The researchers are now working on increasing the time interval between therapy DNA injections from 6 weeks to 6 months to provide more relief for people with T1D in the future.

While this is all very exciting, more research is needed to determine how practical the therapy is for people. Eventually, the hope is that the AAV vectors could eventually be delivered to the pancreas through a nonsurgical, endoscopic procedure, in which a doctor uses a medical device with a light attached to look inside your body.

These kinds of gene therapy wouldn’t be a one-and-done cure. But it would provide a lot of relief to people with diabetes to perhaps enjoy several years of nondiabetes glucose numbers without taking insulin.

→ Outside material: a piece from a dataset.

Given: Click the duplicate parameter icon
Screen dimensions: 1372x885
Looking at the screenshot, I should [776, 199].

If subsequent trials in other nonhuman primates are successful, human trials may soon begin for the T1D treatment.

Does that count as a cure?

It all depends on who you ask because the definition of “a cure” for T1D varies.

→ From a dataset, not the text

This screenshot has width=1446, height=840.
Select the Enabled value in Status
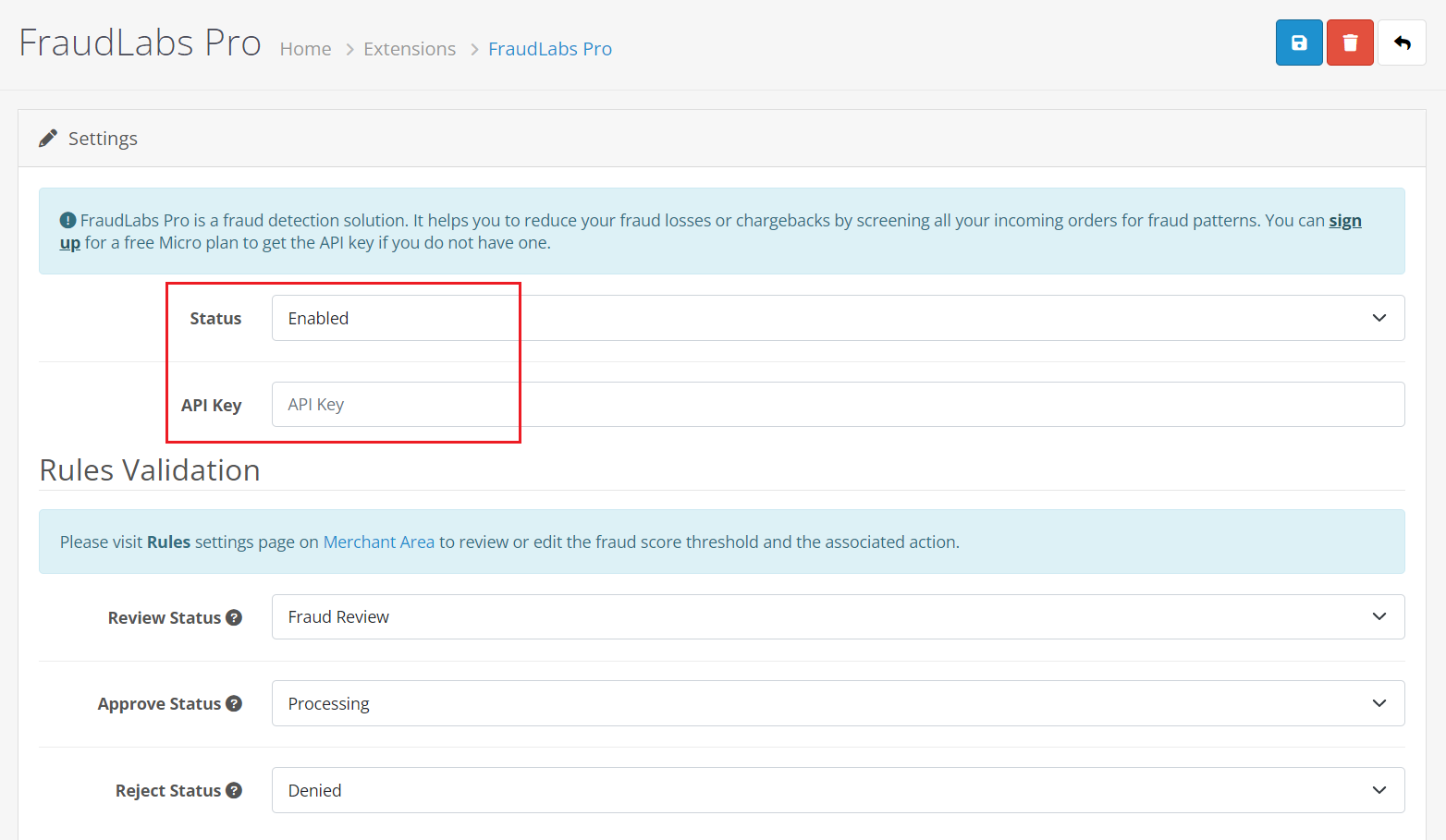click(319, 318)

Some people believe that a cure is a one-and-done endeavor. They see a “cure” as meaning you’d never have to think about taking insulin, checking blood sugars, or the highs and lows of diabetes ever again. This even means you wouldn’t have to ever go back to a hospital for a gene therapy follow-up treatment.

Other people think that a once-in-a-few-years treatment of gene editing may be enough of a therapy plan to count as a cure.

Many others believe that you need to fix the underlying autoimmune response to truly be “cured,” and some people don’t really care one way or another, as long as their blood sugars are normal, and the mental tax of diabetes is relieved.

One potential “one-and-done” therapy could be gene editing, which is slightly different from gene therapy.

The idea behind gene editing is to reprogram your body’s DNA, and if you have type 1 diabetes, the idea is to get at the underlying cause of the autoimmune attack that destroyed your beta cells and caused T1D to begin with.

Two well-known companies, CRISPR Therapeutics and regenerative med-tech company ViaCyte, have been collaborating for a few years to use gene editing to create islet cells, encapsulate them, and then implant them into your body. These protected, transplanted islet cells would be safe from an immune system attack, which would otherwise be the typical response if you have T1D.

The focus of gene editing is to simply cut out the bad parts of our DNA in order to avoid conditions such as diabetes altogether and to stop the continuous immune response (beta cell attack) that people who already have diabetes experience daily (without their conscious awareness).

The gene editing done by CRISPR in their partnership with ViaCyte is creating insulin-producing islet cells that can evade an autoimmune response. These technology and research are ever evolving and hold a lot of promise.

Additionally, a 2017 study shows that a T1Dcure may one day be possible by using gene-editing technology.

Both gene therapy and gene editing hold a lot of promise for people living with T1D who are hoping for an eventual future without needing to take insulin or immunosuppressant therapy.

Gene therapy research continues, looking at how certain cells in the body could be reprogrammed to start making insulin and not experience an immune system response, such as those who develop T1D.

While gene therapy and gene-editing therapy are still in their early stages (and much has been held up by the coronavirus disease 19 [COVID-19] pandemic), there’s a lot of hope for a T1D cure in our near future.